Not only are people shouting and giving him hugs. They are also giving him opportunities.

“Lennox has gone and it looked like there was going to be no one to take over from him. Hopefully I can be that man to take over. The heavyweight division is very poor right now and no one stands out. It is wide open,” said Williams. “That is where I come in and it is there for the taking – big time. After nearly ten years as a professional, I have my chance at a world title. I appreciate the fact that Klitschko is giving me this opportunity. But I am totally focused on bringing the crown back to Britain.”

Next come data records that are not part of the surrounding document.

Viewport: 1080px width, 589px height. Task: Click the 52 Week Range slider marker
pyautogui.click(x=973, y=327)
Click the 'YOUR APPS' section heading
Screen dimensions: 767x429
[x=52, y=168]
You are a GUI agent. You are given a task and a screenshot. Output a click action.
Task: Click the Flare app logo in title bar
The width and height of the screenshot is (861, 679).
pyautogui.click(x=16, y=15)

Danny Williams can’t stand and trade with the Ukrainian. He’ll have to bob and weave, use his speed, play all the angles. Klitschko can punch and is always in shape. Williams will have to use his head. I asked Danny’s trainer, Jim McDonnell, his thoughts on the champion.

“The thing with Vitali is what you see is what you get,” the trainer said. “So it’s a different game plan from the Tyson fight. With Tyson you find one of the greatest heavyweights of all time. You find someone who gives you awesome angles, who gives you fantastic power. With Klitschko he’ll bring the power, he’ll bring the true European standard to the ring, a lot of determination. And that’s it. Danny’s in much better shape than for the Tyson fight. He took the Tyson fight with only five weeks notice. He was looking for an opponent and they made a mistake.”

That mistake landed Tyson on the seat of his pants, whereas Klitschko still looks like the tower of power.

Jim McDonnell had a twinkle in his eye: “It can take two years, as they say in London, to build two towers, and they can be blown away in thirty seconds. That’s what could happen in this fight.”

The trainer got that right. When heavyweights collide anything can happen. Someday someone will derail the Klitschko Express. It might happen a year from now. It might happen Saturday.

Before leaving Danny Williams to his final preparations for the title fight with Vitali, I asked how he hopes to beat the big man when they meet.

“What I need to do to beat Klitschko,” he said, “is hit him more than he hits me.”